====== SUPPLIED PASSAGE ======
ISAAC HAYES

 
 

Isaac Lee Hayes, Jr. (August 20, 1942 – August 10, 2008) was an American songwriter, musician, singer, and occasionally an actor. Hayes was one of the creative geniuses behind the southern soul music label Stax Records, where he served both as an in-house songwriter and as a record producer, teaming with his partner David Porter during the mid-1960s. Hayes, Porter, Bill Withers, the Sherman Brothers, Steve Cropper, and John Fogerty were inducted into the Songwriters Hall of Fame in 2005 in recognition of writing scores of notable songs for themselves, the duo "Sam & Dave", Carla Thomas, and others.
====== EXTRACTED ENTRIES ======
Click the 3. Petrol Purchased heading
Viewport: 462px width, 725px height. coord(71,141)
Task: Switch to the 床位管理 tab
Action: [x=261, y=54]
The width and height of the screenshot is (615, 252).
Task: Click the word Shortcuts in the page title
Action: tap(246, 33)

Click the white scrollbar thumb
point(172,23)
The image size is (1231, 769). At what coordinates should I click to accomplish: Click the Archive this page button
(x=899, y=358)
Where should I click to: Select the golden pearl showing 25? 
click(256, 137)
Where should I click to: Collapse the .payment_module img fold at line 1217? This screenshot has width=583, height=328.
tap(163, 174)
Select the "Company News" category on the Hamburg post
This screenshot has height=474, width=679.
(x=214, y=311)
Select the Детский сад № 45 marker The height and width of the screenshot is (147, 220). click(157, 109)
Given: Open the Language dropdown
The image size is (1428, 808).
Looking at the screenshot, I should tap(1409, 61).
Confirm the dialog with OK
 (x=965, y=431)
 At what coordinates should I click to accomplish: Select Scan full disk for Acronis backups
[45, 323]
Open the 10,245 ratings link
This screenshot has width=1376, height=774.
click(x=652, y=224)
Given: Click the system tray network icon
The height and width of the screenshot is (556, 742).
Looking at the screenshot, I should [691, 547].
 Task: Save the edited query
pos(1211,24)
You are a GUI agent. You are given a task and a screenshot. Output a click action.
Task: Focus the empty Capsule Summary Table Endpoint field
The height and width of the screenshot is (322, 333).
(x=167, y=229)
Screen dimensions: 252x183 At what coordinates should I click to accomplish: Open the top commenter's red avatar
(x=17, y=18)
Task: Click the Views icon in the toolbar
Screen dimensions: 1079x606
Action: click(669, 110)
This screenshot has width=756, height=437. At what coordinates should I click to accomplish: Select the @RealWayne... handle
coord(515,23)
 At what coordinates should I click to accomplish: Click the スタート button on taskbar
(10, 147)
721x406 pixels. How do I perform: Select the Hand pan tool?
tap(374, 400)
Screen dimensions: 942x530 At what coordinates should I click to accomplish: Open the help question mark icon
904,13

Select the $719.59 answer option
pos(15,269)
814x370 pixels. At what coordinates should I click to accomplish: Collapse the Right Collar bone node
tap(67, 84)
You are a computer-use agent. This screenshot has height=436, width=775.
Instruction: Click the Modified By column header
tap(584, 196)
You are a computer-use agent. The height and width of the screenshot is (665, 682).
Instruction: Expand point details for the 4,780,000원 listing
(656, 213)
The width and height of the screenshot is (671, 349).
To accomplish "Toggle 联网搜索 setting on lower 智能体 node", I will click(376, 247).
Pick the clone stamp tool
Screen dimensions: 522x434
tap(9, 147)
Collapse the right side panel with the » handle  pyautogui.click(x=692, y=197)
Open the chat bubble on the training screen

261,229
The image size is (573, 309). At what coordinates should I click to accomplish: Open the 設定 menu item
======
Please pick up the passage on Isaac Hayes after its final sentence and continue it.

• RESULT OF THIS EXERCISE
Isaac Hayes was the second-born child of Isaac Sr. and Eula Hayes, but was raised by his grandparents, Mr. and Mrs. Willie Wade Sr. The child of a poor family, he grew up picking cotton in Covington, Tennessee. He dropped out of high school (Manassas High School), only to be encouraged later by his former high school teachers to get his diploma. He earned his diploma at the age of 21. Otis Redding, Johnnie Taylor, The Bar-Kays and Booker T. Jones (later of Booker T. & the M.G.s fame) were some of the "Memphis Sound" musical luminaries Hayes worked with during his early years as a budding musician and vocalist. He is a multi-talented composer, singer and arranger who plays the piano, vibraphone and saxophone equally well. In 1971 he won an Academy Award for Best Original Song for a Motion Picture for the "Theme from Shaft" (1970) and was nominated for Best Original Dramatic Score for Shaft (1971). On August 10, 2008, Hayes` wife found him on the floor near a treadmill inside his home located just east of Memphis, Tennessee. A Shelby County, Tennessee sheriff`s deputy responded to Hayes` home. He was taken to Baptist Memorial Hospital in Memphis, where he was pronounced dead at 2:08pm, at the age of 65. The cause of death was not immediately known.